He had to get away from her. And from his sisters, who were trying to make it be Christmas. They had worried about holiday celebrations for two years now, ever since Dad had died of a sudden heart attack.
He had to get away from them.
He had to get away from everybody.
He had to get away from Cait.
The truth of it shocked him. He surely wasn’t leaving the house to avoid Cait.
But he was, and that brought an ironic grin to his lips. Cait wasn’t exactly chasing him around the Christmas tree.
And he couldn’t say that he blamed her.
Once inside the refuge of the big barn, he walked slowly down the aisle, looking into the stalls on each side, checking to see that no one was looking colicky and no one was out of water. Halfway down the show-horse side, he heard footsteps behind him.
Uneven footsteps. Finally. Jackson was here. Clint stopped and turned around.
“Well, it’s about time you showed up!”
He ought to be angry with his tardy brother, but these days it was hard to be anything but glad whenever he saw him. Since he’d met Darcy and married her, it was as if the real Jackson had come back to life.
“Did you miss me, big brother?”
It was still a shock to get a response from Jackson, much less a cheerful one, after being accustomed to him staying locked in his own gloomy, reclusive little world for months and months after his terrible wreck.

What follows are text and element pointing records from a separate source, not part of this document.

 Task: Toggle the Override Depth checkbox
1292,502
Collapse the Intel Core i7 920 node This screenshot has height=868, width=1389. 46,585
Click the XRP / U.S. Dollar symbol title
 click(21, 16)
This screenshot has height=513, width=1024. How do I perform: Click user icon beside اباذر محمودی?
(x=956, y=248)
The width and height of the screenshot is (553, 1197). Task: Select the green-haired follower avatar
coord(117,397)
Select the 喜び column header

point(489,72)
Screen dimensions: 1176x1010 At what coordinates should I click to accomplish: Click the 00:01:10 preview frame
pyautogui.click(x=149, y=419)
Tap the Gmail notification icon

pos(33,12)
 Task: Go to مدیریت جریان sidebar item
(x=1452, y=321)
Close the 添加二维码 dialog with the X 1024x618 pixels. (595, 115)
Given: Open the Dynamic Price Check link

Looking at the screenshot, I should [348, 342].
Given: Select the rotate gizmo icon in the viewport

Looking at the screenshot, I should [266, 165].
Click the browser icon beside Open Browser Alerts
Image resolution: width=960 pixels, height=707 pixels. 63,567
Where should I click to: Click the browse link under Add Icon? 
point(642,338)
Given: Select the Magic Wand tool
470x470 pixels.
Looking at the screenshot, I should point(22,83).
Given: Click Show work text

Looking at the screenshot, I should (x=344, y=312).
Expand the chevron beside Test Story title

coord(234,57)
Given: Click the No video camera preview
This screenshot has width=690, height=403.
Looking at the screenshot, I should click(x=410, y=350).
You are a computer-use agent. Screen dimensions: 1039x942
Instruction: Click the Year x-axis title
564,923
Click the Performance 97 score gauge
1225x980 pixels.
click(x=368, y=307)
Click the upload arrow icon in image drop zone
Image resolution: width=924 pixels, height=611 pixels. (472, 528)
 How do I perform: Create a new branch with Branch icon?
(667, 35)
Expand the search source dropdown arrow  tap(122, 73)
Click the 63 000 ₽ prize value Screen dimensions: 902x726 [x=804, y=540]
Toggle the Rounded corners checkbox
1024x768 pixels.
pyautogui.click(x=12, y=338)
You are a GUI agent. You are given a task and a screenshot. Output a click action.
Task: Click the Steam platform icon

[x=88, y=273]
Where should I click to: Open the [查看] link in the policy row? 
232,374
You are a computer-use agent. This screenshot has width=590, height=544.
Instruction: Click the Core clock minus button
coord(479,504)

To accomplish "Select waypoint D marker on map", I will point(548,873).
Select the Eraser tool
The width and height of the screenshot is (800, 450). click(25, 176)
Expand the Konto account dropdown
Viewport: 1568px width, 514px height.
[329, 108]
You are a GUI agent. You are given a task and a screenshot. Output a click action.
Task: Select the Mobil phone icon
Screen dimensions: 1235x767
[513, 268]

“I could use a little help keeping the festivities going,” Clint said in the same light tone. “Right now I’m in trouble for refusing to line dance.”
“Then let me at ’em,” Jackson said. “I’ll dance ’em right into the ground.”
His limping gait brought him nearer, and Clint saw that he not only had a wide grin on his face, he had a twinkle in his eyes.
“I’m gonna go get the thermometer,” he said. “I think you’ve got a fever.”
“I do,” Jackson said. “A fever named Darcy.”
Clint threw back his head and laughed and laughed, which made him feel much better all of a sudden.
“You’re over the edge, man, you’re downright besotted. I never thought I’d see you in such a pitiful shape.”
Jackson turned his hands—his bare hands—palms up.
“What can I say? I’m all hers. I live to please her.”
“Hey, hey, get a grip,” Clint said, grabbing his arm in mock panic. “Be sure not to tell her that!”
Jackson just grinned at him and Clint grinned back. Then he got serious and searched his face.
“No foolin’, Jackson,” he said. “You think she loves you as much as you love her?”
Still smiling, Jackson nodded.
“I know she does.”
“How do you know?”
“I can tell. By the way she acts. By what she says.”
When Clint just stared at him without saying any more, Jackson nailed him with a sharp look.
“How come you wanna know? You fallin’ for somebody?”
He thought for a minute, then snapped his fingers as best he could.
“Lorrie Nolan! I heard you took her to Hugo’s for breakfast the other day!”
Clint snorted.
“Are you and Lorrie…”
“No!”
“She’d be a good match for you—she’s got a mind of her own.”
“Yeah. A mind to be a McMahan.”
Clint turned and started past the last half of the stalls.
“Check ’em on that side for me, will ya?” he said.
“Yeah. And you tell me what you’re talkin’ about, then, if it’s not you and Lorrie.”
Clint shrugged.
“Women in general, I guess,” he said. “When they act like a different person than they ever did before, how d’you know which one’s real?”
Then he snapped his jaw shut. He wasn’t saying any more, no matter what, because this whole conversation was nothing but a stupid waste of breath. Jackson couldn’t be a bit of help, anyhow, blindly in love with Darcy as he was.
But Jackson was silent, thinking about it.
“Well,” he drawled at last, “I’d say, Clint, ol’ bro, if she’s actin’ like she never did before, she might have changed her mind. She may be trying to tell you somethin’.”
By the time he and Jackson got to the house, only the immediate family, which included various relatives of Bobbie Ann’s, was left. At least the evening was passing.
Everybody was standing around talking in the dining room or going in and out of it, bringing in food and lighting candles, and Aunt Faylene was at the sideboard taking the cover off one of her famous cakes. She turned and smiled at them as they walked in.
“My favorite nephews,” she proclaimed. “I want a hug.”
They gave her hugs and listened to her chatter for a minute, then she said, very low, “Any word from Monte?”
“Not that I know of,” Clint said.
“You’d know,” she said, her lips tightening. “Poor Bobbie Ann’d be walking on air if he’d called.”
Her gaze went to her sister, just coming in from the kitchen with a huge crock of chili. Clint went to help her with it.
“Places, everyone,” she called. “Time for dinner.”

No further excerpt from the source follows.